For grades K through 12, public school students attended the Princeton Regional Schools, a regional school district shared with Princeton Borough that also serves students from Cranbury Township, as part of a sending/receiving relationship. Schools in the district (with 2010-11 enrollment data from the National Center for Education Statistics) are
Community Park Elementary School (grades K-5, 321 students; located in Princeton Township),
Johnson Park Elementary School (K-5, 372; Princeton Township),
Littlebrook Elementary School (K-5, 335; Princeton Township),
Riverside Elementary School (K-5, 276; Princeton Township),
John Witherspoon Middle School (6-8, 664; Princeton Township) and
Princeton High School (9-12, 1,420; Borough of Princeton).

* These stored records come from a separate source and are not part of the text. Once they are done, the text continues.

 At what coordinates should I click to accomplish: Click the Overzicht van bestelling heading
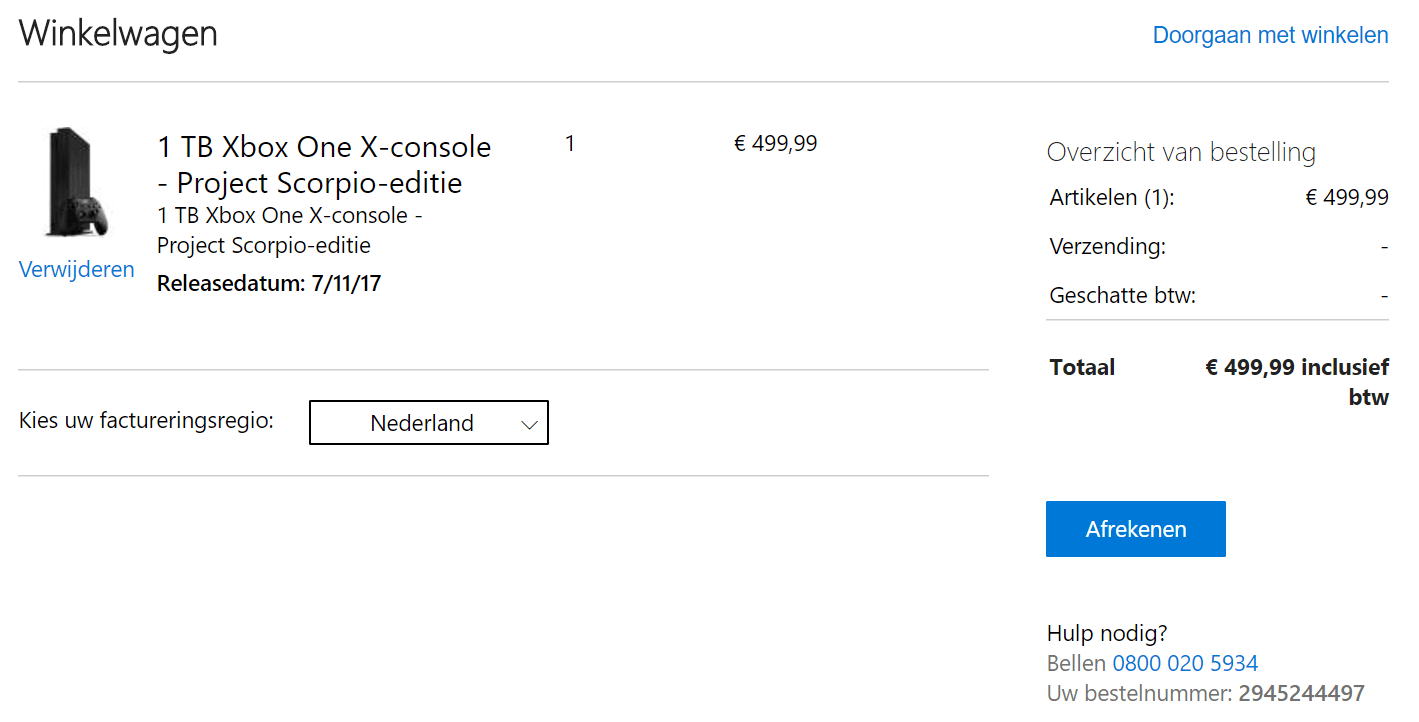(x=1181, y=153)
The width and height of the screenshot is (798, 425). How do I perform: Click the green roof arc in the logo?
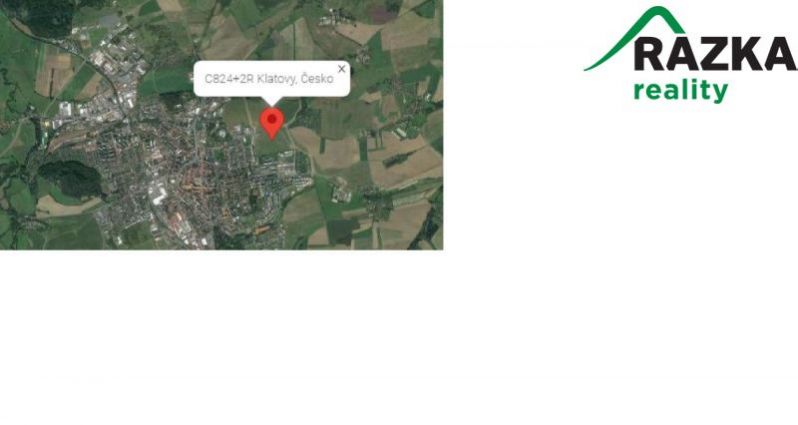point(635,37)
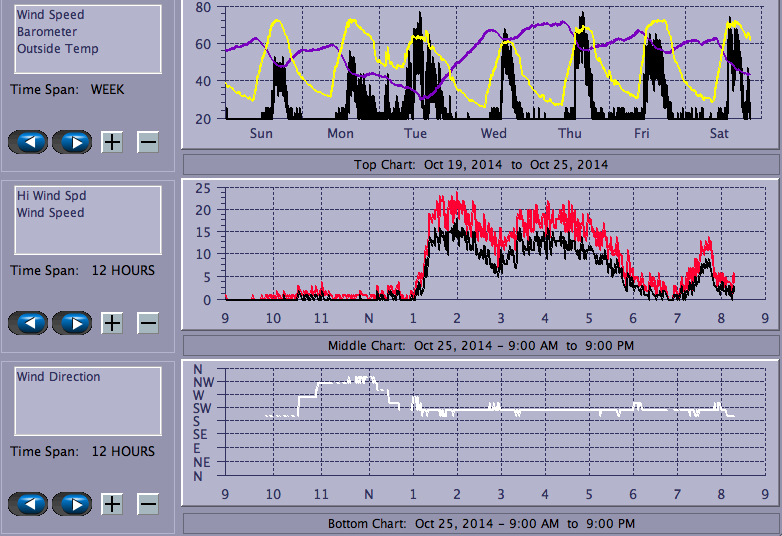Click the forward arrow for the top chart
The image size is (782, 536).
point(71,142)
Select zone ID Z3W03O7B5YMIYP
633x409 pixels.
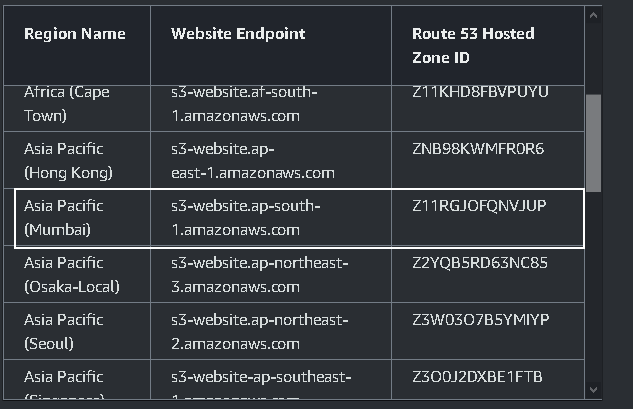coord(480,320)
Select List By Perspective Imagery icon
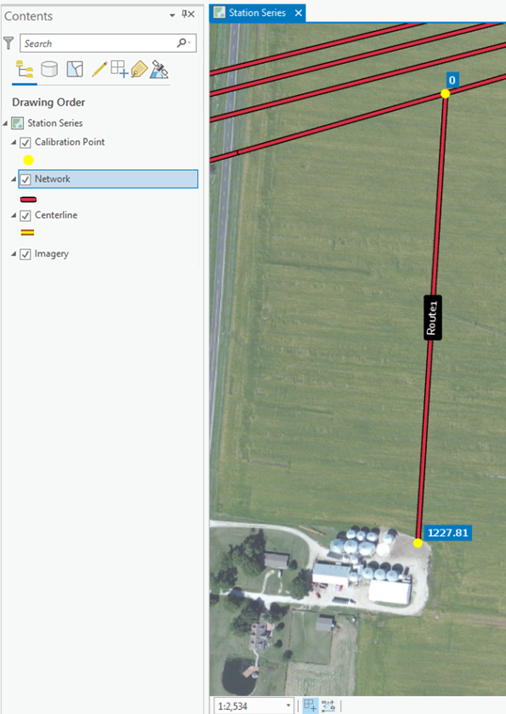Viewport: 506px width, 714px height. [159, 69]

The Princeton Charter School, located in the township, opened in September 1997 and serves students from the borough and township who are selected by lottery from among applicants.

====Private schools====
Several private schools are located in the Township, including the American Boychoir School, Hun School of Princeton, Princeton Academy of the Sacred Heart, Princeton Day School, Princeton Friends School, and Stuart Country Day School.

=== Public libraries ===
The Princeton Public Library, located in the borough, serves the borough and the township. The library was entirely rebuilt in 2004 at its downtown location at the corner of Witherspoon Street and Wiggins Street and opened its doors in April of that year.

==Points of interest==
- The site of the Mercer Oak, against which the dying General Hugh Mercer rested while his men around him continued to fight the Battle of Princeton in 1777. The oak is the emblem of Princeton Township and appears on the seal of Mercer County. The tree died in 2000, and one of its saplings now grows in its place.
- The Washington Oak - 275+ year-old white oak overlooking Princeton Battlefield State Park on the spot where British and American forces first saw each other.
- Delaware and Raritan Canal - runs along the Stony Brook and the eastern bank of Carnegie Lake.
- Stony Brook Meeting House and Cemetery - historic sites of 18th century meeting house and burial site of Richard Stockton (signer of the Declaration of Independence) and Governor of New Jersey Charles Smith Olden.
- Drumthwacket - official residence of the governor of New Jersey

==Sister cities==
- ITA Comune di Pettoranello del Molise, Molise, Italy.